Employee engagement is a fundamental concept in the effort to understand and describe, both qualitatively and quantitatively, the nature of the relationship between an organization and its employees. An "engaged employee" is defined as one who is fully absorbed by and enthusiastic about their work and so takes positive action to further the organization's reputation and interests. An engaged employee has a positive attitude towards the organization and its values. In contrast, a disengaged employee may range from someone doing the bare minimum at work (aka 'coasting'), up to an employee who is actively damaging the company's work output and reputation.

An organization with "high" employee engagement might therefore be expected to outperform those with "low" employee engagement.

Employee engagement first appeared as a concept in management theory in the 1990s,
becoming widespread in management practice in the 2000s, but it remains contested.

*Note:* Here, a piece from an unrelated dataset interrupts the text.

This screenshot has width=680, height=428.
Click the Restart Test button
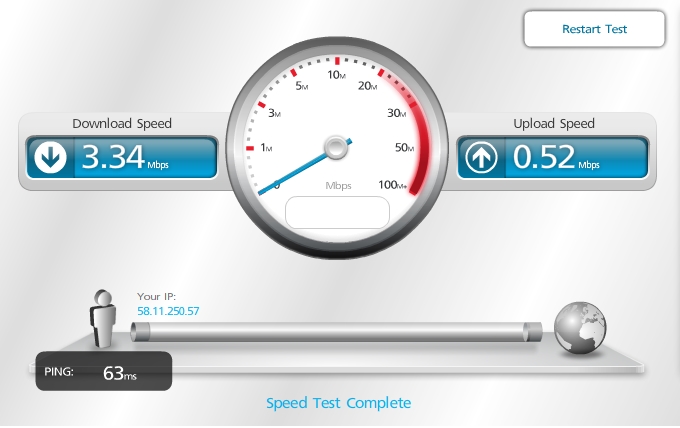point(594,29)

Despite academic critiques, employee engagement practices are well established in the management of human resources and of internal communications.

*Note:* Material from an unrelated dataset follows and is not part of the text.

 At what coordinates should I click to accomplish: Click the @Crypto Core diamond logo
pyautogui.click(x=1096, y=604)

Employee engagement today has become synonymous with terms like 'employee experience' and 'employee satisfaction', although satisfaction is a different concept. Whereas engagement refers to work motivation, satisfaction is an employee's attitude about the job--whether they like it or not. The relevance is much more due to the vast majority of new generation professionals in the workforce who have a higher propensity to be 'distracted' and 'disengaged' at work. A recent survey by StaffConnect suggests that an overwhelming number of enterprise organizations today (74.24%) were planning to improve employee experience in 2018.

==Definitions==
William Kahn provided the first formal definition of personnel engagement as "the harnessing of organisation members' selves to their work roles; in engagement, people employ and express themselves physically, cognitively, and emotionally during role performances."

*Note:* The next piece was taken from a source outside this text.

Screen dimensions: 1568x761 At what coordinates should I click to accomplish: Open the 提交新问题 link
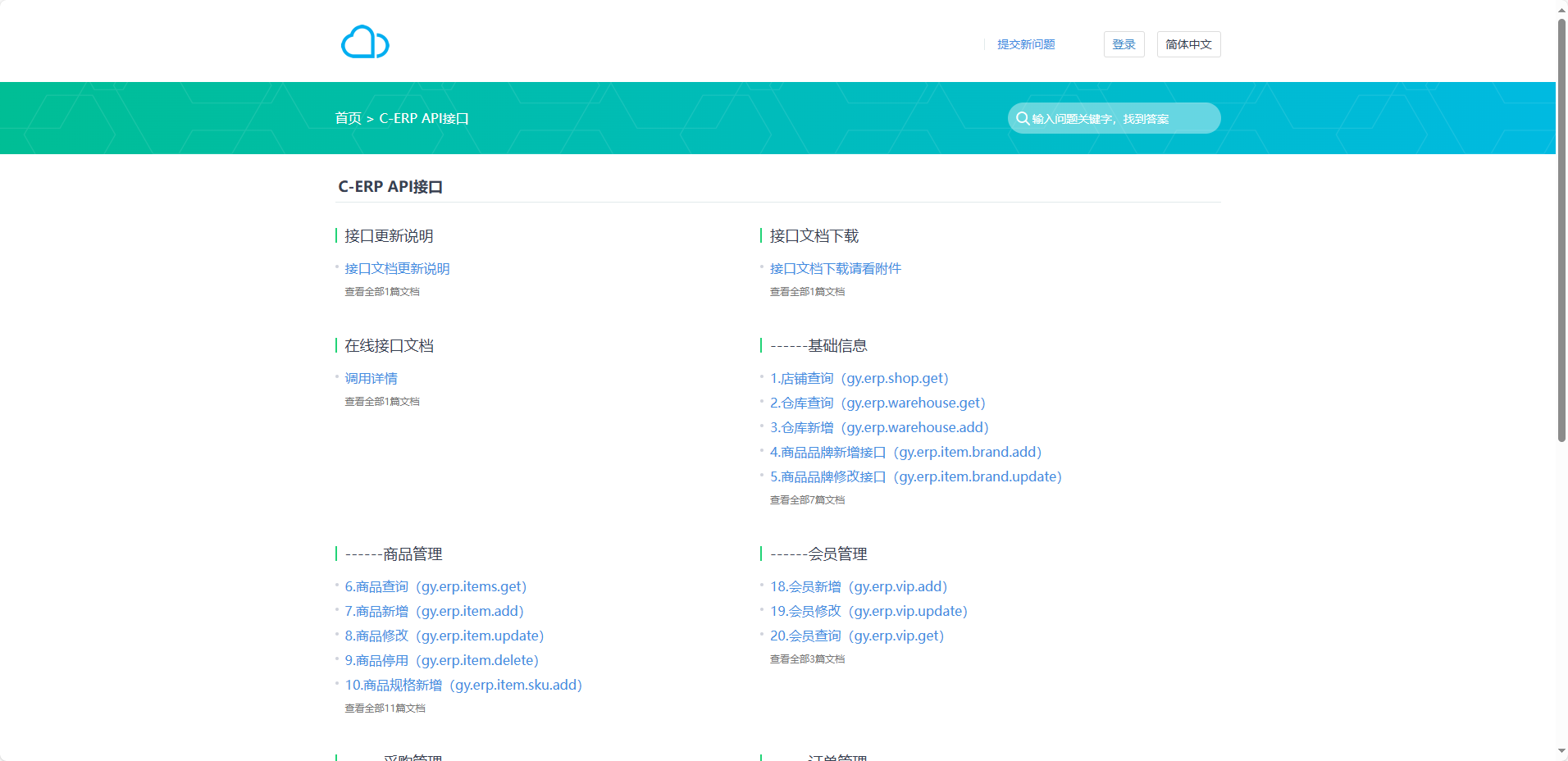[x=1026, y=44]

In 1993, Schmidt et al. proposed a bridge between the pre-existing concept of 'job satisfaction' and employee engagement with the definition: "an employee's involvement with, commitment to, and satisfaction with work. Employee engagement is a part of employee retention." This definition integrates the classic constructs of job satisfaction (Smith et al., 1969), and organizational commitment (Meyer & Allen, 1991).

Defining employee engagement remains problematic. In their review of the literature in 2011, Wollard and Shuck identify four main sub-concepts within the term:
1. "Needs satisfying" approach, in which engagement is the expression of one's preferred self in task behaviours.
2. "Burnout antithesis" approach, in which energy, involvement, efficacy are presented as the opposites of established "burnout" constructs: exhaustion, cynicism and lack of accomplishment.
3. Satisfaction-engagement approach, in which engagement is a more technical version of job satisfaction, evidenced by The Gallup Company's own Q12 engagement survey which gives an r=.91 correlation with one (job satisfaction) measure.
4. The multidimensional approach, in which a clear distinction is maintained between job and organisational engagement, usually with the primary focus on antecedents and consequents to role performance rather than organisational identification.

Definitions of engagement vary in the weight they give to the individual vs the organisation in creating engagement. Recent practice has situated the drivers of engagement across this spectrum, from within the psyche of the individual employee (for example, promising recruitment services that will filter out 'disengaged' job applicants) to focusing mainly on the actions and investments the organisation makes to support engagement.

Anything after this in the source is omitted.